When you start to notice your own triggers and hot buttons through self-study and understand that they are your responsibility to manage for your wellness, you’ll likely blame others and external events less. This is the opposite of victim-mentality, where you believe everything that happens in your life is meant to victimize or punish you. Instead of focusing on “righting the external oppression” just for now, try to do what you CAN to respond to what is. Often, it’s quicker and easier to push the discomfort onto someone else than to do the work of processing and coping with an uncomfortable truth about yourself.
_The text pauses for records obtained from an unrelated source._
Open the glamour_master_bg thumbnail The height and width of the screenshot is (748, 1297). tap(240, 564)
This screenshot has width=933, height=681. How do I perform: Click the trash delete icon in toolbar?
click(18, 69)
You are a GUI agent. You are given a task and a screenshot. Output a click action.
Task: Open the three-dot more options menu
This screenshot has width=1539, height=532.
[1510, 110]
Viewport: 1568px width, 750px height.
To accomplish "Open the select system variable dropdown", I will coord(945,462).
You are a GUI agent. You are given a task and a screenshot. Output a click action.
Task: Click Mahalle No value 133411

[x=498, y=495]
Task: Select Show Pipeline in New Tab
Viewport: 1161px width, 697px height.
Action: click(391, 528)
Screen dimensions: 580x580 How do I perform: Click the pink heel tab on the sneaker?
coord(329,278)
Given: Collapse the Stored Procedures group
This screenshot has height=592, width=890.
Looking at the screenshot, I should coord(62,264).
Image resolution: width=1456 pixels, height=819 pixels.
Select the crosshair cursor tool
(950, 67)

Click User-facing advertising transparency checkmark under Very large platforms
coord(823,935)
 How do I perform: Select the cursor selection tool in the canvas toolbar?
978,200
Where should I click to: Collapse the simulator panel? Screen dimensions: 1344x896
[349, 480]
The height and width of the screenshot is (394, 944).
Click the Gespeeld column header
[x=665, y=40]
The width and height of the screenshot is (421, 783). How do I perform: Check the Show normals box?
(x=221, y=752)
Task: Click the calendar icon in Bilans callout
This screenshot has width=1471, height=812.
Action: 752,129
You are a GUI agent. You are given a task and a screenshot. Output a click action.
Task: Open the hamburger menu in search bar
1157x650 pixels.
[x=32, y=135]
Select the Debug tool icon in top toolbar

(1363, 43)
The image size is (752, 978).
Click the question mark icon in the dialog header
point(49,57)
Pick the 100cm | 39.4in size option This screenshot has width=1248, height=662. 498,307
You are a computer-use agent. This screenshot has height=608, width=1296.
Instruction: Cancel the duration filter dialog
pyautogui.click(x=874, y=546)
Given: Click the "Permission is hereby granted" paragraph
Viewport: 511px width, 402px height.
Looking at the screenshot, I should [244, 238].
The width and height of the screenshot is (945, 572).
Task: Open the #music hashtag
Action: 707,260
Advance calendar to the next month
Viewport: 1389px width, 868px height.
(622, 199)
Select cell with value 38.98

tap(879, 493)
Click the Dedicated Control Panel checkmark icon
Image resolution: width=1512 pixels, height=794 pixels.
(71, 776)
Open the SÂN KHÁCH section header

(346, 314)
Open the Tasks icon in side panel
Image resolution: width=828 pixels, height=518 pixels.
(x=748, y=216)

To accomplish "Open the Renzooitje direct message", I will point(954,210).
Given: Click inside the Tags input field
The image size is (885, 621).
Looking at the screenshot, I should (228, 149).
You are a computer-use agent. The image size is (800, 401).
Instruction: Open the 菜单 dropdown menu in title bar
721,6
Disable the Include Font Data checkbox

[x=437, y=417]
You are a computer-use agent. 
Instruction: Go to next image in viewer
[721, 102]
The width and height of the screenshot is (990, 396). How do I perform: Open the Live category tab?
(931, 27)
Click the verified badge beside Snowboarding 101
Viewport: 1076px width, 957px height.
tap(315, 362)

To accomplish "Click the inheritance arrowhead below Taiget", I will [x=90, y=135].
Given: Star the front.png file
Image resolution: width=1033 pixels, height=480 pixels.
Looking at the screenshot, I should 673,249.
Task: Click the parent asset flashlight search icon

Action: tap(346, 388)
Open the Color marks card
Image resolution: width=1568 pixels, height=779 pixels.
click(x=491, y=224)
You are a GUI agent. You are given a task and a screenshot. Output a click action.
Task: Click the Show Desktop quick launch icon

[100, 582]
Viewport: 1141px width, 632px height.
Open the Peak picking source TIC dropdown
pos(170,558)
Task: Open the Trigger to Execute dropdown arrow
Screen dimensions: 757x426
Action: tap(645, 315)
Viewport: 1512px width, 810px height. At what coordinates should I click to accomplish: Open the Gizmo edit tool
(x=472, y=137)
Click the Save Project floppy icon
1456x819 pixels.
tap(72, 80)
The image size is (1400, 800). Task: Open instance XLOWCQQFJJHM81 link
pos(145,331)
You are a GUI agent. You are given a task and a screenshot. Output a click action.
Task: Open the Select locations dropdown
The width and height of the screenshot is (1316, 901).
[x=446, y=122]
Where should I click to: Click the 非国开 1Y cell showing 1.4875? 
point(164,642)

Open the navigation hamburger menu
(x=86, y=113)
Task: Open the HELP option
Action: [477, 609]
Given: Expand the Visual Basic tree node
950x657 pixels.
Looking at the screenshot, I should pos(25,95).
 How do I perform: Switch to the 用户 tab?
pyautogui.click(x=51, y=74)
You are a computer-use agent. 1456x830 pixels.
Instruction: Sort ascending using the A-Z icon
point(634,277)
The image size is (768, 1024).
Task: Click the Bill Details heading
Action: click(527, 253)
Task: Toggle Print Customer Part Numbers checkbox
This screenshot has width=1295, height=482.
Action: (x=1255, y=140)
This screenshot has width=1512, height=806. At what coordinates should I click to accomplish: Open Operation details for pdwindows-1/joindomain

Practice owning your own buttons and responses to the external world and what it hands you. (Play the hand you are dealt by making mindful choices!)
Reflection
Notice whether or not you are blaming others and outside forces more than taking internal, personal responsibility for how you respond to what happens in your environment and your experiences.
Write about your experiences and observations regarding blame– how you use it, and how you might try to break a blaming habit if one exists?
Is there room for taking more ownership over your own feelings, reactions, and responses to what happens that might be beyond your control?
Could you practice taking ownership in emotionally benign situations to learn more about how to take ownership to prepare for times when it may be more difficult to do so?
Is it possible to see that what happens “to” you, may be happening “for” you, to teach you something? To help you become more you, a better you? To get stronger? To change? To grow? To push you beyond your comfort-zone?
Explore, in writing, your own understanding and experiences with the notions of blaming, victim-mentality, personal responsibility, and empowered ownership of one’s own feelings and thoughts.
Bonus
Read Jennifer Kunst’s Psychology Today article, “Three Fingers Pointing Back to You” and reflect on it in writing.